Do NOT use JSON import/export for config updates. The db_tool import command is only for backup restoration or migration - it overwrites version history. See BENCHMARKS.md for the optimization workflow.

Customizing Extraction Prompts

For LLM-assisted extraction steps:

Navigate to Column 2 → Extraction Step Configuration
Expand a node type (e.g., TypeDefinition)
Edit: Input File Types, Input Graph Elements, Instruction, Example
Click "Save Config" (this creates a new version)

All prompts follow the Input + Instruction + Example pattern.

UI Layout

Deriva uses a multi-column marimo notebook layout:

Column	Purpose
0	Run Deriva: Pipeline execution buttons, status display
1	Configuration: Runs, repositories, Neo4j, graph stats, ArchiMate, LLM
2	Extraction Settings: File type registry, extraction step configuration
3	Derivation Settings: Element type configuration (13 types across Business/Application/Technology layers), relationship derivation

The UI is powered by PipelineSession from the services layer, providing a clean separation between presentation and business logic.

Data Storage

Neo4j Graph Database:
- Graph namespace: Intermediate representation (Modules, Files, Dependencies)
- Model namespace: ArchiMate elements and relationships
DuckDB (deriva/adapters/database/sql.db): File type registry, extraction configs, settings

Clearing Data

Column 0: Run Overview

Clear Graph: Removes all nodes/edges from Graph namespace
Clear Model: Removes all ArchiMate elements and relationships

Querying Neo4j Directly

Access the Neo4j browser at http://localhost:7474 and run Cypher queries:

// See all repositories
MATCH (r:Graph:Repository) RETURN r

// See files in a repo
MATCH (repo:Graph:Repository)-[:Graph:CONTAINS*]->(f:Graph:File)
WHERE repo.name = 'my-repo'
RETURN f.name, f.file_type

// See type definitions
MATCH (td:Graph:TypeDefinition) RETURN td.name, td.type_category

CLI (Headless Mode)

Deriva includes a full CLI for headless operation and automation:

# Help
deriva --help

# View configuration
deriva config list extraction
deriva config show extraction BusinessConcept
deriva status

# Manage file types
deriva config filetype list
deriva config filetype add ".lock" dependency lock
deriva config filetype stats

# Run pipeline stages
deriva run extraction --repo flask_invoice_generator -v
deriva run derivation -v
deriva run derivation --phase generate -v  # Run specific phase (enrich, generate, refine)
deriva run all --repo myrepo

# Export ArchiMate model
deriva export -o workspace/output/model.archimate

CLI Options:

Option	Description
`--repo NAME`	Process specific repository (default: all)
`--phase PHASE`	Run specific derivation phase: enrich, generate, or refine
`-v, --verbose`	Print detailed progress
`--no-llm`	Skip LLM-based steps (structural extraction only)
`-o, --output PATH`	Output file path for export

Benchmarking

Deriva includes a multi-model benchmarking system for comparing LLM performance across different providers and models.
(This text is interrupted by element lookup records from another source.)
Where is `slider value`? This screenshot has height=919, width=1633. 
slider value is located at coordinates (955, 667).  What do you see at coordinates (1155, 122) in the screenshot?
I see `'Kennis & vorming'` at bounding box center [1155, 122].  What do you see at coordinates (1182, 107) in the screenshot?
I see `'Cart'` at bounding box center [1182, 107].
See BENCHMARKS.md for the full guide and optimization_guide.md for detailed case studies.

Running Benchmarks

# List available benchmark models
deriva benchmark models

# Run a benchmark with specific models
deriva benchmark run \
  --repos flask_invoice_generator \
  --models openai-gptx,ollama-devstral \
  -n 3 \
  -d "Comparing gptx with devstral" \
  -v

# List benchmark sessions
deriva benchmark list

# Analyze a benchmark session
deriva benchmark analyze bench_20260101_150724

Configuring Benchmark Models

Add models to .env using the pattern:

# Azure GPT-4o-mini
LLM_AZURE_GPT4MINI_PROVIDER=azure
LLM_AZURE_GPT4MINI_MODEL=gpt-4
LLM_AZURE_GPT4MINI_URL=https://your-resource.openai.azure.com/...
LLM_AZURE_GPT4MINI_KEY=your-api-key

# Ollama local model
LLM_OLLAMA_LLAMA_PROVIDER=ollama
LLM_OLLAMA_LLAMA_MODEL=devstral
LLM_OLLAMA_LLAMA_URL=http://localhost:11434/api/chat

OCEL Event Logging

Benchmark runs are logged in OCEL 2.0 (Object-Centric Event Log) format for process mining analysis:

Events capture pipeline stages, LLM calls, and results
Object types: BenchmarkSession, BenchmarkRun, Repository, Model
Logs are saved to workspace/benchmarks/{session_id}/events.ocel.json

OCEL files can be analyzed with process mining tools like PM4Py, Celonis, or custom analysis scripts.

Troubleshooting

Neo4j Connection Issues

# Check if running
docker ps

# View logs
cd deriva/adapters/neo4j && docker-compose logs

# Restart
docker-compose restart

# Clear all data (destructive!)
docker-compose down -v

Port Conflicts

If ports 7687/7474 are in use, edit deriva/adapters/neo4j/docker-compose.yml:

ports:
  - "7688:7687"
  - "7475:7474"

Update .env accordingly:

NEO4J_URI=bolt://localhost:7688

Marimo Issues

# Check Python version
python --version  # Should be 3.14+

# Reinstall dependencies
uv sync --reinstall

# Run without watch mode
uv run marimo edit deriva/app/app.py

Contributing

For development setup, architecture details, and contribution guidelines, see CONTRIBUTING.md.

License

This project is licensed under the GNU Affero General Public License v3.0 (AGPL-3.0).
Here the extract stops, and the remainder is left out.